Q2: Is there direct way to fix wrong characters by specifying decoding character set for SOAP message?
My current code is given below:
@WebServiceProvider(
portName="SoaprequestImplPort",
serviceName="services/soaprequest",
targetNamespace="http://tempuri.org/soaprequest",
wsdlLocation="/wsdl/SoaprequestImpl.wsdl"
)
@BindingType(value="http://schemas.xmlsoap.org/wsdl/soap/http")
@ServiceMode(value=javax.xml.ws.Service.Mode.MESSAGE)
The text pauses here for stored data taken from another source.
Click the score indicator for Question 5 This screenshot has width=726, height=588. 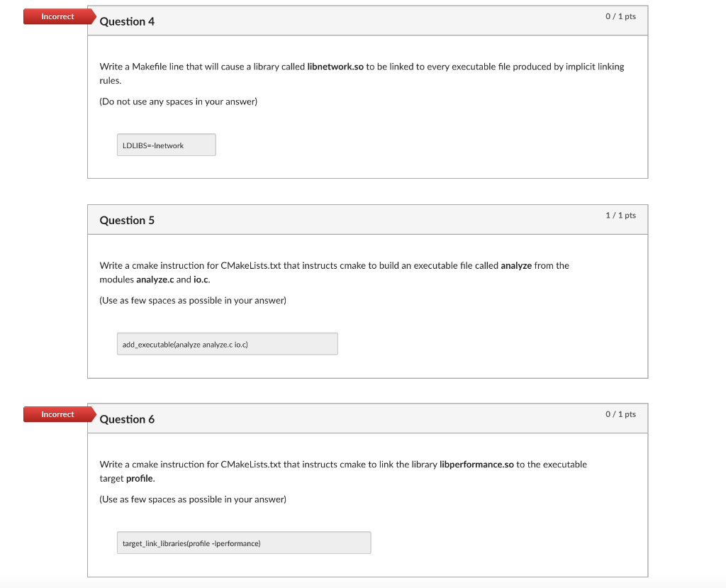(x=620, y=214)
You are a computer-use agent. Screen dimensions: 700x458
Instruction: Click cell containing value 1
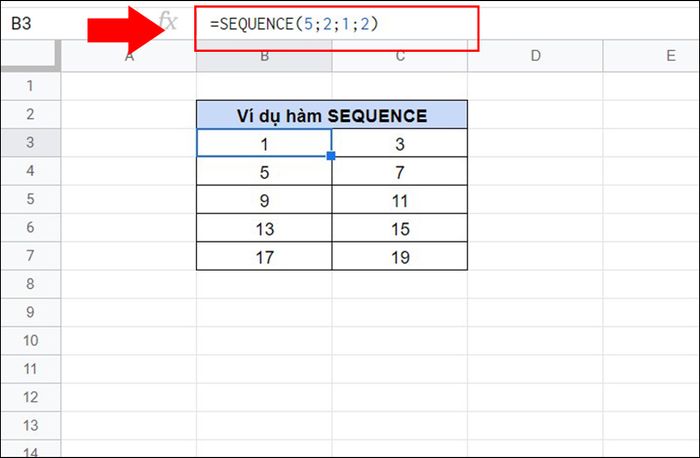coord(264,144)
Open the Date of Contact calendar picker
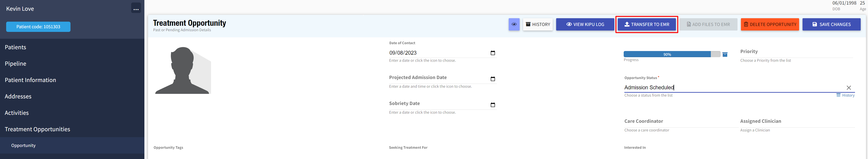The height and width of the screenshot is (159, 868). click(493, 53)
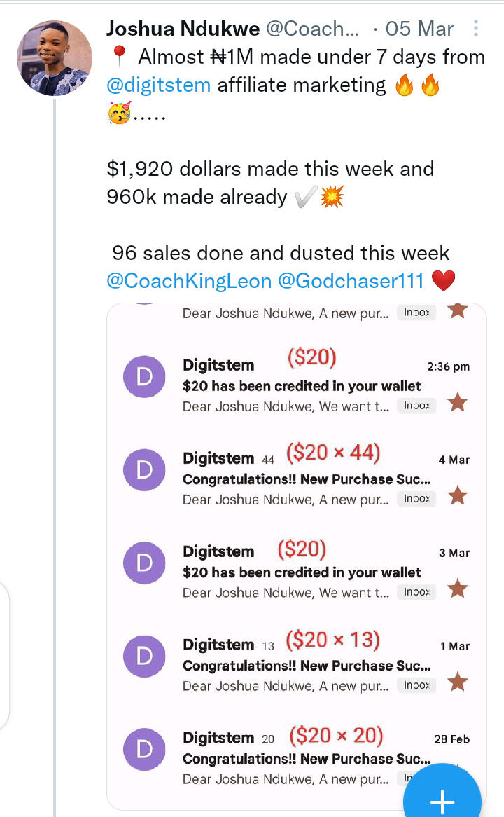Toggle the star on the 1 Mar email

[457, 681]
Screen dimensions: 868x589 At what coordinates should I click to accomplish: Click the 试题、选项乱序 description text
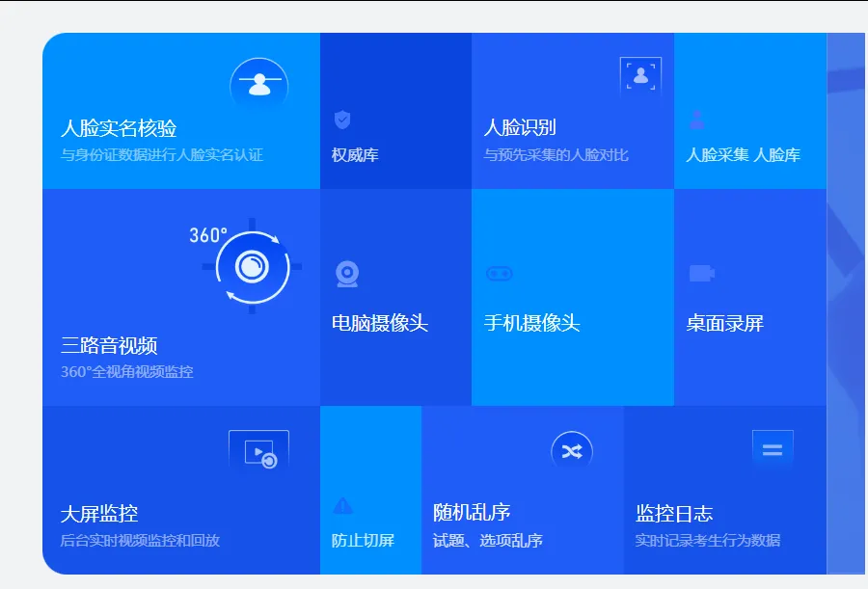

public class SoaprequestImpl implements Provider<SOAPMessage> {
private static final String hResponse = "<soapenv:Envelope xmlns:soapenv=\\";
public SOAPMessage invoke(SOAPMessage req) {
getSOAPMessage(req);
SOAPMessage res = null;
try {
res = makeSOAPMessage(hResponse);
} catch (Exception e) {
System.out.println("Exception: occurred " + e);
}
return res;
}
private String getSOAPMessage(SOAPMessage msg) {
ByteArrayOutputStream baos = null;
try {
baos = new ByteArrayOutputStream();
msg.writeTo(baos);
OutputStream outputStream = new FileOutputStream ("/opt/data/tomcat/end.txt");
baos.writeTo(outputStream);
} catch(Exception e) {
e.printStackTrace();
}
return s;
}
private SOAPMessage makeSOAPMessage(String msg) {
try {
MessageFactory factory = MessageFactory.newInstance();
SOAPMessage message = factory.createMessage();
message.getSOAPPart().setContent((Source)new StreamSource(new StringReader(msg)));
message.saveChanges();
return message;
} catch (Exception e) {
return null;
}
}
}
Upvotes: 0
Views: 86
Reputation: 33223
What you have shown is just the UTF-8 encoded representation of "Москва". Your SOAP data is most likely to be in an XML file that has <?xml version='1.0' encoding='UTF-8' ?>
at the top which shows that the content is encoded using UTF-8. To turn such data back into Unicode you need to decode it. You also have some HTML escapes in there so you must unescape that first. I used Tcl to test this:
# The original string reported
set s "Москва"
# substituting the html escapes
set t "Ð\x9cоÑ\x81ква"
# decode from utf-8 into Unicode
encoding convertfrom utf-8 "Ð\x9cоÑ\x81ква"
Москва
So your SOAP information is probably fine but you most likely need to deal with the HTML escapes before allowing anything to try to decode the string from utf-8.
Upvotes: 1